En general, muchas de las reflexiones contenidas en este libro pueden leerse como preceptos estéti­cos generales, válidos para cualquier otra expresión artística, incluidas las destinadas a clarificar la ori­ginal técnica interpretativa del pianista –la “técnica del peso natural”– que manda aprovechar la grave­dad del cuerpo y que está afincada igualmente en lo que llama una “actitud natural ante la vida”. Una interpretación lograda, precisa, exige estar relajado en momentos de gran tensión emocional, relajado a la vez que emocionalmente involucrado, lo que podría transponerse sin problemas a cualquier otra actividad imaginativa que involucre el cuerpo, como el teatro o como la danza, que también debiese for­mar parte de la educación de un músico, ya que sus movimientos expresivos ayudan a adquirir mayor consciencia en la proyección de sentimientos.
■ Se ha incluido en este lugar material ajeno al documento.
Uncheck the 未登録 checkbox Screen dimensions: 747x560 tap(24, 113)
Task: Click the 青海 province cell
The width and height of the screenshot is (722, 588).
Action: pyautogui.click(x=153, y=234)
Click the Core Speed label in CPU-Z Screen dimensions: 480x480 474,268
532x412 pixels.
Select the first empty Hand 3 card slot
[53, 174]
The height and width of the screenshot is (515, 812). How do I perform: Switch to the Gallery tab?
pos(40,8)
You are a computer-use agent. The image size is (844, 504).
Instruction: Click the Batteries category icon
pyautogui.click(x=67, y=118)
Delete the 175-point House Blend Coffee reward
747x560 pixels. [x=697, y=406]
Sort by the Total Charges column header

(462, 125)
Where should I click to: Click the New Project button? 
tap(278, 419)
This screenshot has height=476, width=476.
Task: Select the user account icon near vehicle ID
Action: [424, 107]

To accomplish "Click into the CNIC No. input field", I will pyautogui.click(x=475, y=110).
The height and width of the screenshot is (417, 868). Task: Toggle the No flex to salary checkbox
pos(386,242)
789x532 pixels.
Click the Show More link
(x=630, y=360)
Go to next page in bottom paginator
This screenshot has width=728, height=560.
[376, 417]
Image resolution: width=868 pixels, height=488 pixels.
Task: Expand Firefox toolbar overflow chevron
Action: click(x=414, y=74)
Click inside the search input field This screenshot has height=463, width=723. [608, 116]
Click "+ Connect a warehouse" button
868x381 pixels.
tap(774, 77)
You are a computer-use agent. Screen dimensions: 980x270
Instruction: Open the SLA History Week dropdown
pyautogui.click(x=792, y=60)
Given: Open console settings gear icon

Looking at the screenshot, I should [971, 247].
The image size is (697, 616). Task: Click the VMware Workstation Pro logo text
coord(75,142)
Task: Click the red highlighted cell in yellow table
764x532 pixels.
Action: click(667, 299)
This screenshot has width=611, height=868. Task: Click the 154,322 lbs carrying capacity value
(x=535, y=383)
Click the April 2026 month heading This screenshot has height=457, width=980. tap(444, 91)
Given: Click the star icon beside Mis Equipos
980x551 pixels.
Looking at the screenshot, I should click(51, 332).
Raúl Ruiz, valga decir, anotó en su diario íntimo lo funcional que podría ser otro de sus procedimien­tos técnicos para la creación cinematográfica, que él mismo practicaba a la vez como una combinatoria precisa y como una deriva imaginaria inconscien­te: “En las reflexiones de Arrau –anotó allí, luego de leer este libro– hay mucho de aplicable al cine. Sobre todo en el uso de las secuencias automáticas: cuando una secuencia musical conocida empieza a ser desa­rrollada, el auditor la precede recordándola y se va sorprendiendo en la me­dida en que el intérprete sepa jugar con las ex­pectativas. Para hacerlo debe, también él, pre­ceder lo que toca, debe desdoblarse entre el que se entrega a la música y el que observa el cami­no desde lo alto: como si un conductor de un auto pudiera ayudarse con imágenes de la ruta to­madas simultáneamente desde un helicóptero”.

Pocas veces la lec­tura de un libro resulta tan sugerente, más aún cuando habla de cosas que uno conoce poco y que parecen ajenas a nuestros intereses in­mediatos. Lo que me sorprende de este volumen en particular es la sabi­duría vital y la serenidad artística que transmite el entrevistado, que es algo que su interlocutor no al­canza a percibir del todo, demasiado empeñado como parece en presentar al músico como un genio román­tico, aislado y doliente, demasiado excéntrico o especial para integrarse sin problemas al flujo banal de la vida cotidiana. Arrau, de hecho, lo contradice en este punto varias veces: un buen artista, sugiere, es aquel que puede compatibilizar o hallar un equilibrio entre intuición, estudio y madurez psicológica y él, al menos, parece haberlo logrado. Por eso al final de su vida seguía preparándose con el mismo fervor de siempre, pero también cuidaba de sus perros, desma­lezaba su jardín, leía a los clásicos en latín o griego y admiraba los musicales de John Travolta. Esto último, en especial, no es prueba de excentricidad, sino más bien de un ego bastante estabilizado.